Three months later I was almost out of money and went to a temp agency where I was set up at my current place of employment. I was a temp to index and later scan contracts. They hired me on several years later (yes you read that right, years) and then a little over a year and a half ago I got promoted.

So why am I upset?

I was up for another promotion and I didn’t get it. They decided to hire from outside the company instead.

Why did I think I could get it?

I was named one of the people to watch in the company by multiple managers and I am supposed to be in a mentorship program to foster my development within the company. Nothing has come of that in the almost year since I got that email. Positions do not open frequently in this department.

Also, I am by far the most productive worker they have.

I do many special projects and I have been included on multiple acquisitions and other things. I can’t go into detail, but I am kind of a big deal here.

I am smart. I don’t want to brag, but I am. I am the smartest person in this department. They all know that. I don’t shove it down anyone’s throat, but I am.

So why didn’t I get it?

They told me I haven’t been here long enough. I need more time in the position. Cause the person from outside the company who has no experience with any of our systems at all has more experience?

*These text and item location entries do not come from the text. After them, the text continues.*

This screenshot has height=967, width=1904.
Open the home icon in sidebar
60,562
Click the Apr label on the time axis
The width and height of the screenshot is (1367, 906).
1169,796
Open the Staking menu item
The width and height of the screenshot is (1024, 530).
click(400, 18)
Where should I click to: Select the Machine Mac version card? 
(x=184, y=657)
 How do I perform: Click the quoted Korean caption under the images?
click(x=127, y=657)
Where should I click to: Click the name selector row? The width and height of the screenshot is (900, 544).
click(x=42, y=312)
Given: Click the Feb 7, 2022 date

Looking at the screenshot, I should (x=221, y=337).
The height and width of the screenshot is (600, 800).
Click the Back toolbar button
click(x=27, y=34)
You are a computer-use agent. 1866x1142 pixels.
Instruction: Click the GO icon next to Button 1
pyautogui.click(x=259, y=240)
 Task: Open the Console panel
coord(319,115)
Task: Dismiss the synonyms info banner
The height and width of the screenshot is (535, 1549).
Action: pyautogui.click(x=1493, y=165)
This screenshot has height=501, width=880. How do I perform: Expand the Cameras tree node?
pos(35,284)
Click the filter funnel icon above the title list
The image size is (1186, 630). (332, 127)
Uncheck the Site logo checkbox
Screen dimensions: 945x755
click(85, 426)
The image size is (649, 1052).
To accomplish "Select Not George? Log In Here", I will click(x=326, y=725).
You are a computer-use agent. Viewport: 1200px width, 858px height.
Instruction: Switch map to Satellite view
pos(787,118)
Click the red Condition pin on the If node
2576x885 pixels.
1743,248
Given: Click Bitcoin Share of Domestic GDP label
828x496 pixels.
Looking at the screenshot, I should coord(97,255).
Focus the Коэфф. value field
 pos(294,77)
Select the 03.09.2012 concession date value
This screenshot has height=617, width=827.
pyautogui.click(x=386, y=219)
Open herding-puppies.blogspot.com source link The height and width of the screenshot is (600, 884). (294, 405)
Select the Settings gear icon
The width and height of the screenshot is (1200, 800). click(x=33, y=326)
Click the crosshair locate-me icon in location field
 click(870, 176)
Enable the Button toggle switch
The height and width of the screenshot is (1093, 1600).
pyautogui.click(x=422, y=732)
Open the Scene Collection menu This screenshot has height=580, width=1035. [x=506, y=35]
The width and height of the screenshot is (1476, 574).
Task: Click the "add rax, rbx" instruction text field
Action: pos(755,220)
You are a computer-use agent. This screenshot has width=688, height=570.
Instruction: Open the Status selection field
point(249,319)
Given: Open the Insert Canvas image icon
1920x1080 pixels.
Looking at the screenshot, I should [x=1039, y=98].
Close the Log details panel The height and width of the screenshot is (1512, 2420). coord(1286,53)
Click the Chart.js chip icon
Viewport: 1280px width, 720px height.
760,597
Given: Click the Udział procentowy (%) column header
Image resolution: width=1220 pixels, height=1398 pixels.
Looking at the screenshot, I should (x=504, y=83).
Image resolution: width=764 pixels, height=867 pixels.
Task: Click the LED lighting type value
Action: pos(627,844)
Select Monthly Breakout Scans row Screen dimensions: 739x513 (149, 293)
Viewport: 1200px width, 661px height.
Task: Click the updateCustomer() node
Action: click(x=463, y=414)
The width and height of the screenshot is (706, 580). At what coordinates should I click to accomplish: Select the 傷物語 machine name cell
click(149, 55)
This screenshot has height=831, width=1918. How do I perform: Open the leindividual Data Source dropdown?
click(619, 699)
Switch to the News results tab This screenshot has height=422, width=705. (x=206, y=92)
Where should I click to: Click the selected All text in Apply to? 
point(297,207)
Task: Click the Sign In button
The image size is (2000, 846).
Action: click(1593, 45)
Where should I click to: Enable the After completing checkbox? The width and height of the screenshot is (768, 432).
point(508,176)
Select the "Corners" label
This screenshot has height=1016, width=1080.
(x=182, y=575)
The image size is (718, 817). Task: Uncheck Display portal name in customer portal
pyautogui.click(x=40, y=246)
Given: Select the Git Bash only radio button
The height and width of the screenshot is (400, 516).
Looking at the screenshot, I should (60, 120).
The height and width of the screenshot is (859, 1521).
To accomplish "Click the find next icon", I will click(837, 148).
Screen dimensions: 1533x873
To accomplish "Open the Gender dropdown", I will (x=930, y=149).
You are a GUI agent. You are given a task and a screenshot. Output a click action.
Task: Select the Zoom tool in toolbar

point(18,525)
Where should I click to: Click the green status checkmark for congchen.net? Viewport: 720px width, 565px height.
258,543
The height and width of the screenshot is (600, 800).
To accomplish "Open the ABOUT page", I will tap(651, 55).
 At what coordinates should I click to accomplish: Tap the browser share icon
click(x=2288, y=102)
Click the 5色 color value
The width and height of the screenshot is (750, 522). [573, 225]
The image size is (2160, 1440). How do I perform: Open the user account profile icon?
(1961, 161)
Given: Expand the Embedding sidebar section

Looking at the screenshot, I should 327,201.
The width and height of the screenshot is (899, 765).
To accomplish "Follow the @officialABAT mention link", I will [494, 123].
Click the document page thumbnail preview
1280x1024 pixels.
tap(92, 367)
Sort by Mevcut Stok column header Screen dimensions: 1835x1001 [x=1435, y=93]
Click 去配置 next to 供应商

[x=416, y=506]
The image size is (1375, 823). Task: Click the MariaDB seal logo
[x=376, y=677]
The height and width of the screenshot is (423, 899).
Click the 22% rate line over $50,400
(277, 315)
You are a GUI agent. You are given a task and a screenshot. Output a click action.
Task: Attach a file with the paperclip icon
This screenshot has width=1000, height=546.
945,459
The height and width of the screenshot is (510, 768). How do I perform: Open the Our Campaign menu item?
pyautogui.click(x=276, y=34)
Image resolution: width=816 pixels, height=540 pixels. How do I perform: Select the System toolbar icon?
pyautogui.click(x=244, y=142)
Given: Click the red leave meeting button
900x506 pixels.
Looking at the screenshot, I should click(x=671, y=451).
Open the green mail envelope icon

They do what they want to do.

Now what?

I am supposed to continue doing what I am doing and I will get there. I have to talk more in our monthly meetings (that is BS, there is never an opportunity to do so and I do talk quite a bit outside of those meetings and during other larger meetings). Then my boss tells me that she will be retiring in 4 years.

I told her that I can’t be this level for more than 4 years and stay with the company. I just can’t be stagnant like that. I can’t be somewhere where there isn’t growth potential. And I need the raise. We get paid nothing. I work 3 different jobs for 4 total people. I can’t live like this forever.

I am in a massive amount of debt that I will never pay off thanks to school loans. And I will have to deal with the downside of the IBR plan where they tax you for the remaining balance at the end because they consider it a gift. Fuck all politicians everywhere. Overcharging me for an education I don’t even use because you don’t offer financial aid to grad school and for some reason charge the crap out of students and force them into interest rates that can’t be lowered and are at 10.5% is setting them up to fail.

I feel like a failure in so many ways.